▸ **Work instructions**
Search the listing for the string "profile" and copy every line that contains it.
-----
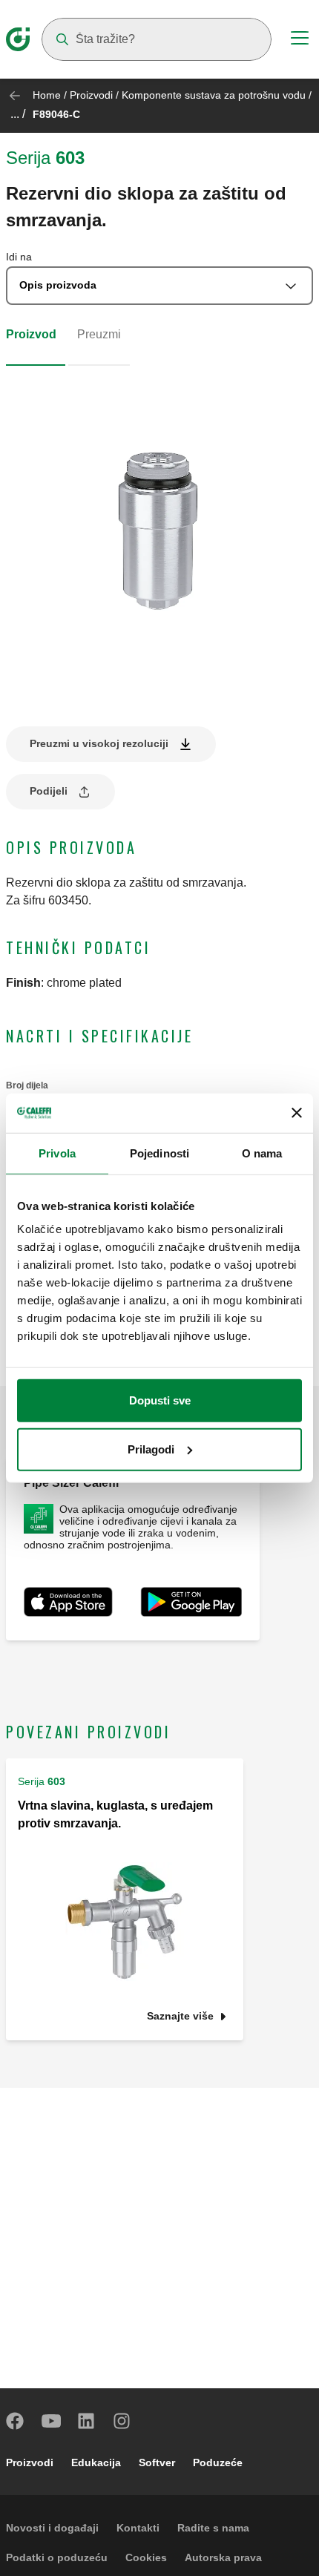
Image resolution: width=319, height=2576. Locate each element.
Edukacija (96, 2462)
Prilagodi (151, 1448)
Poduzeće (218, 2462)
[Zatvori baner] (297, 1113)
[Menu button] (299, 40)
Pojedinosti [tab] (159, 1152)
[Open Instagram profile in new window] (122, 2421)
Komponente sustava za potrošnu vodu (214, 95)
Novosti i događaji (52, 2528)
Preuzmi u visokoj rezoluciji (99, 743)
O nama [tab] (262, 1152)
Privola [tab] (57, 1152)
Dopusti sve (160, 1400)
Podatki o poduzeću (57, 2557)
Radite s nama (213, 2528)
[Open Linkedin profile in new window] (86, 2421)
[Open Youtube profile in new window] (51, 2421)
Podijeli (49, 791)
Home (47, 95)
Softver (157, 2462)
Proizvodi (91, 95)
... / (17, 114)
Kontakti (138, 2528)
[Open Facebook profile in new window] (15, 2421)
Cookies (146, 2557)
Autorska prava (223, 2557)
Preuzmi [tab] (99, 334)
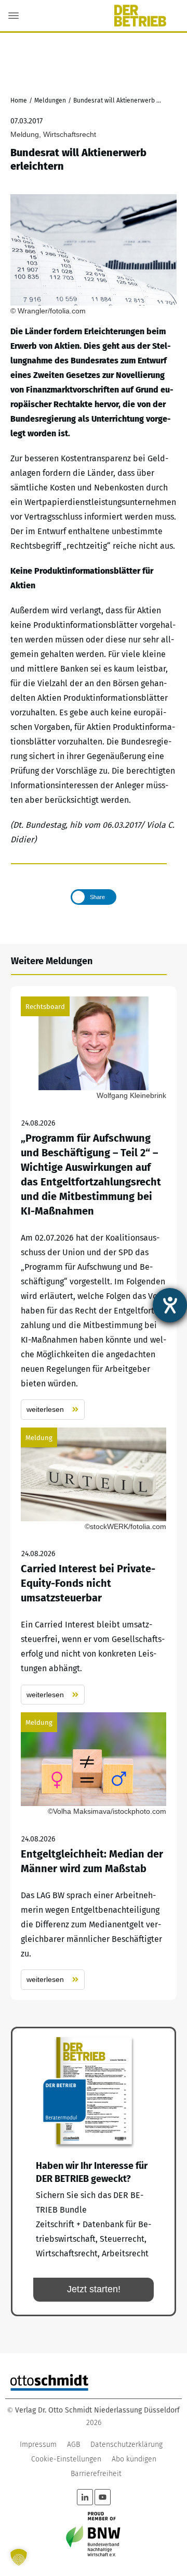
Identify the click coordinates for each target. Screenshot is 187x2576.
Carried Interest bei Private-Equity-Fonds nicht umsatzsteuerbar (93, 1566)
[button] (18, 2557)
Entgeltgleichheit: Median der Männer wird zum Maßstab (93, 1851)
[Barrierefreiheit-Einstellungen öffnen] (170, 1305)
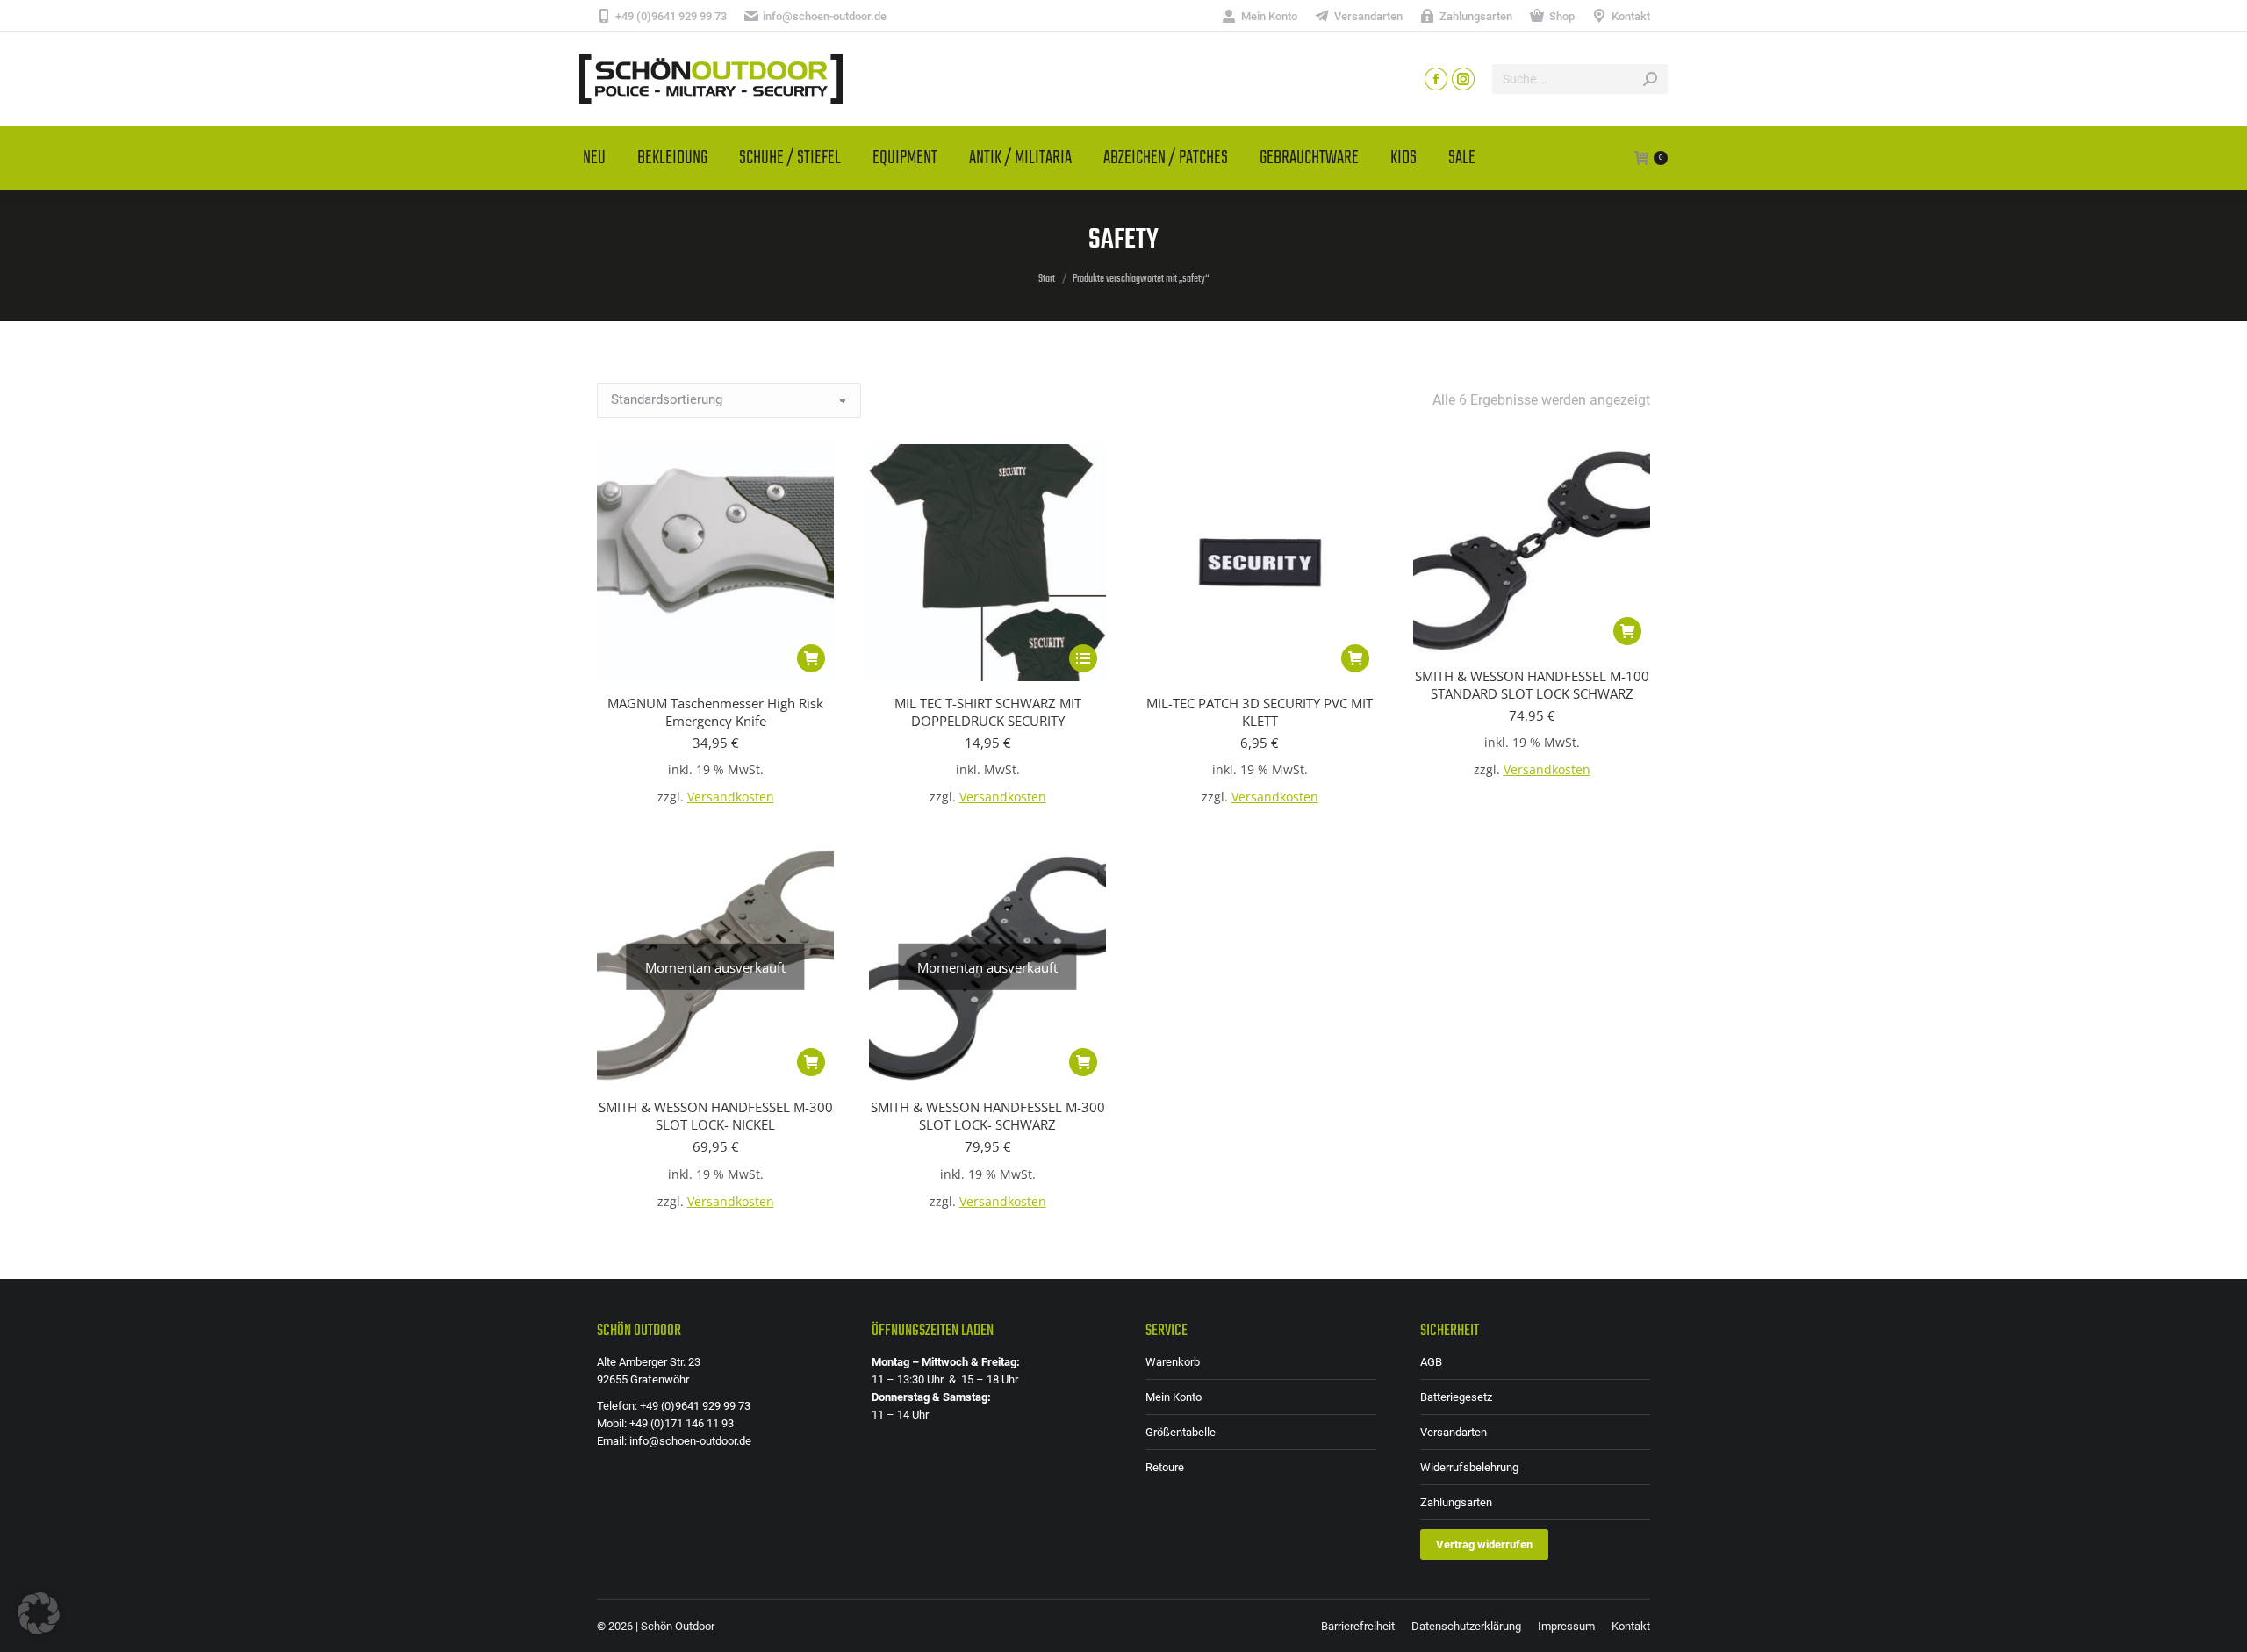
-----
▸ **Completed exercise**
[Open Instagram profile in new window] (122, 2421)
[Open Linkedin profile in new window] (86, 2421)
[Open Youtube profile in new window] (51, 2421)
[Open Facebook profile in new window] (15, 2421)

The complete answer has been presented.